The magnetohydrodynamic generating device is a device which directly converts internal energy into electric energy, the working principle of the magnetohydrodynamic generating device is Faraday's law of electromagnetic induction, high-temperature plasma generated by nuclear energy, solar energy or other fuels cuts magnetic lines of force at high speed to generate electric energy, and the magnetohydrodynamic generating device has the advantages of quick starting, no rotating parts, high efficiency and the like. The magnetofluid power generation device combines the nuclear rocket technology developed in the 20 th century and 60 th years of the Soviet Union in the United states: liquid hydrogen is heated to a high-temperature gaseous state by the nuclear reactor, and is ejected outwards at a high speed to generate a large thrust, so that a high-power pulse magnetofluid power supply system based on the pulse nuclear reactor is formed. The system generates high-temperature and high-pressure gas working media, and obtains electric power of hundreds of megawatts or even gigawatts within millisecond time.

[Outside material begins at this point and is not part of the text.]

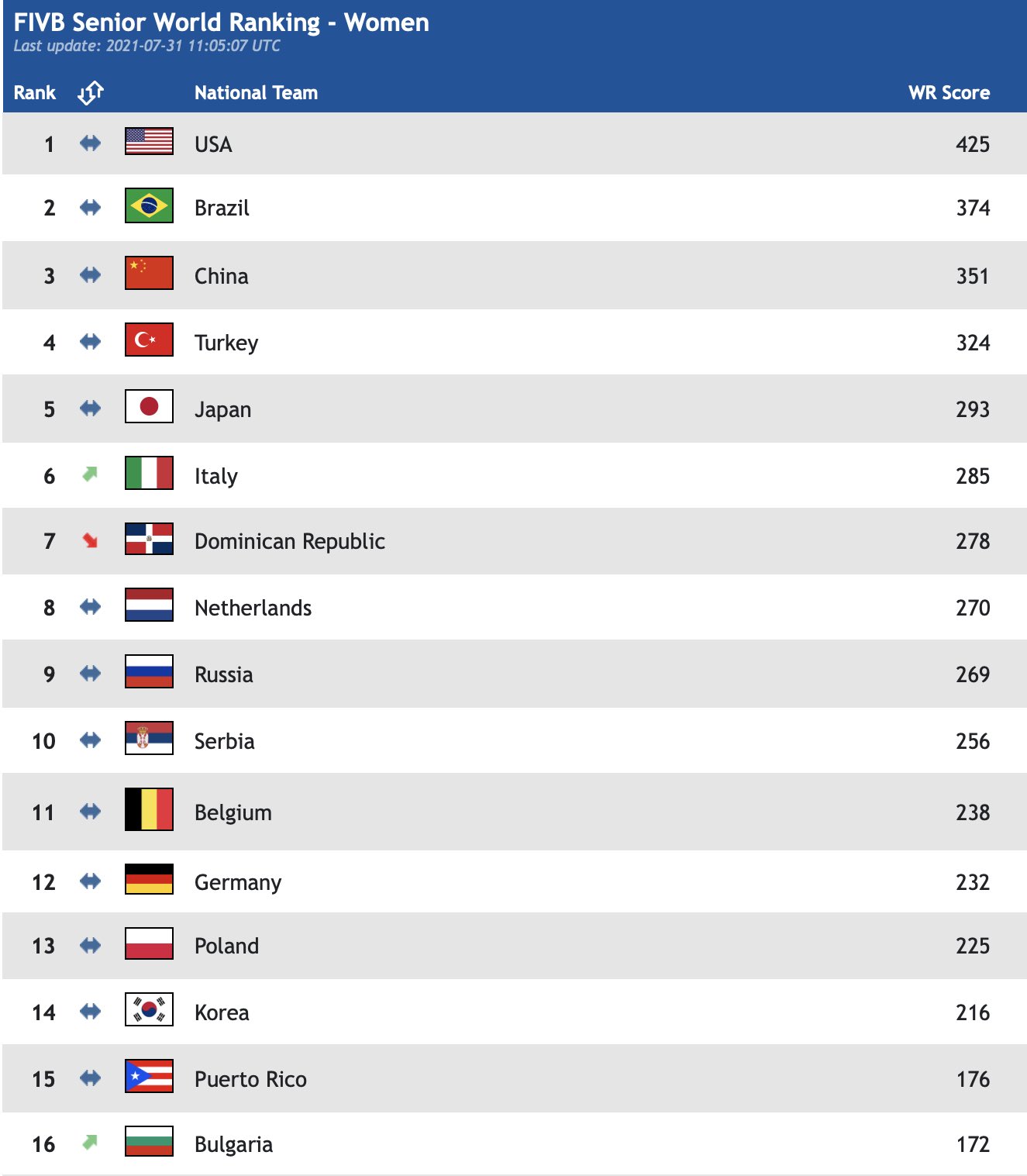
Task: Sort by the Rank column header
Action: (35, 92)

In practical applications, since the use of nuclear energy has severe conditions, non-nuclear devices are often used: and carrying out simulation research work on an electric arc heater, a shock tube, a detonation shock tube, gunpowder explosion and the like. The arc heater can generate higher gas temperature, but the gas pressure is difficult to reach the MPa level; the conventional shock tube device can generate higher temperature, and the pressure is difficult to reach the MPa level; the oxyhydrogen detonation combustion type shock tube can generate higher temperature and pressure, but combustion products also pass through the power generation channel, so that the use environment of the magnetofluid power generation channel is obviously changed and cannot be reused; the pressure generated by gunpowder explosion is very high, and the difference between the product of the same explosion and the actual working medium is very large, so that the service environment of the magnetofluid power generation channel is changed, and similar simulation conditions cannot be realized.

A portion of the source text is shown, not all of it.